Nature reserves interact with surrounding landscapes through multiple mechanisms. In almost all reserves, movements of organisms, water, and other ecological processes extend beyond the reserve’s administrative boundaries to the surrounding landscapes. Expansion of agriculture or settlements in these areas outside the reserve reduces the de facto effective area of the reserve. Reduced effective area can lead to trophic cascades, where predators with large home ranges are disproportionately lost and prey populations expand. Reduction in the effective area of nature reserves also constrains the total number of species according to well-known relationships between area and number of species. Furthermore, recolonisation following disturbances such as flood, wildfires, and landslides is constrained with the decline in the effective area of a nature reserve.

In addition to reduction in the effective area, land use change outside nature reserves can alter flows of water and other materials into the reserve. A dam placed upstream of a nature reserve, or movement of fire across the landscape, will alter the flow regime and species composition inside the nature reserve. Regional land use changes also alter climate, for e.g., clearing of forests Costa Rica’s Caribbean lowlands appears to have reduced cloud cover in the tropical montane cloud forests of Costa Rica’s Monte Verde National Park.
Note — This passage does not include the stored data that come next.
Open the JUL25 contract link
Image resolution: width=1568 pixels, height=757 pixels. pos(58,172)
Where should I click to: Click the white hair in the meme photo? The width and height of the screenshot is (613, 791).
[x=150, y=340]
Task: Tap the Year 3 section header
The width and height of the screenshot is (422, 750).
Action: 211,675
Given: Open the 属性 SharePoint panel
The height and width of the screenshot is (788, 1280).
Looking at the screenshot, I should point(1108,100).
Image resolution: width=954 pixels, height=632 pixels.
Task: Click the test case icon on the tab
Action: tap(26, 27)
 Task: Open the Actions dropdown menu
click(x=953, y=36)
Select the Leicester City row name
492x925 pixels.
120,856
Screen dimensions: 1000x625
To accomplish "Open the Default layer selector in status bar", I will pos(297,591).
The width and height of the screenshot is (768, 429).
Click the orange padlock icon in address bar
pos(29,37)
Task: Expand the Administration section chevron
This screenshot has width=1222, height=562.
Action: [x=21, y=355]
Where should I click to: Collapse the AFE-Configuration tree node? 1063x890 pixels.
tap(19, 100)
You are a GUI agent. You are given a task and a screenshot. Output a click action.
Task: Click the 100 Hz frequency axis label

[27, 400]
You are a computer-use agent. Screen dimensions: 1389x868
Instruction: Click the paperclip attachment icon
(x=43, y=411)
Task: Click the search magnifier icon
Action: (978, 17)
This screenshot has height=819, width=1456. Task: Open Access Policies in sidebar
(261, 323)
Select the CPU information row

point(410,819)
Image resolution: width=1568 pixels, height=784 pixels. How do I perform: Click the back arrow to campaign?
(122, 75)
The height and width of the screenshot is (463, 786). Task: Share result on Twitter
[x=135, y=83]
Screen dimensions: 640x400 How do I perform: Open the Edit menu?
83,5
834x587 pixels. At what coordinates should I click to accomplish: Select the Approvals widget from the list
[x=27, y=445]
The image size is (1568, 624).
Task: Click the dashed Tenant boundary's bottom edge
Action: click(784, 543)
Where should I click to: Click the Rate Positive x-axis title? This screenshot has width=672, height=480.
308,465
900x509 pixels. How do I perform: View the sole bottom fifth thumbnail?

As a third mechanism linking nature reserves with their surroundings, habitats outside reserves may be rich in resources and critical to some portion of a species’ life history for breeding, seasonal migrations, or movements between critical habitats. Land use change in these key locations can have disproportionately large consequences for biodiversity in reserves. Nature reserves often do not contain the full suite of required habitats, particularly because reserves are often located in relatively harsh biophysical settings where human land use is less desirable. For e.g., in tropical forests of Borneo, Indonesia, long-distance migrations of bearded pigs have been disrupted by logging of dipterocarp trees whose fruits are prime food sources for the pigs.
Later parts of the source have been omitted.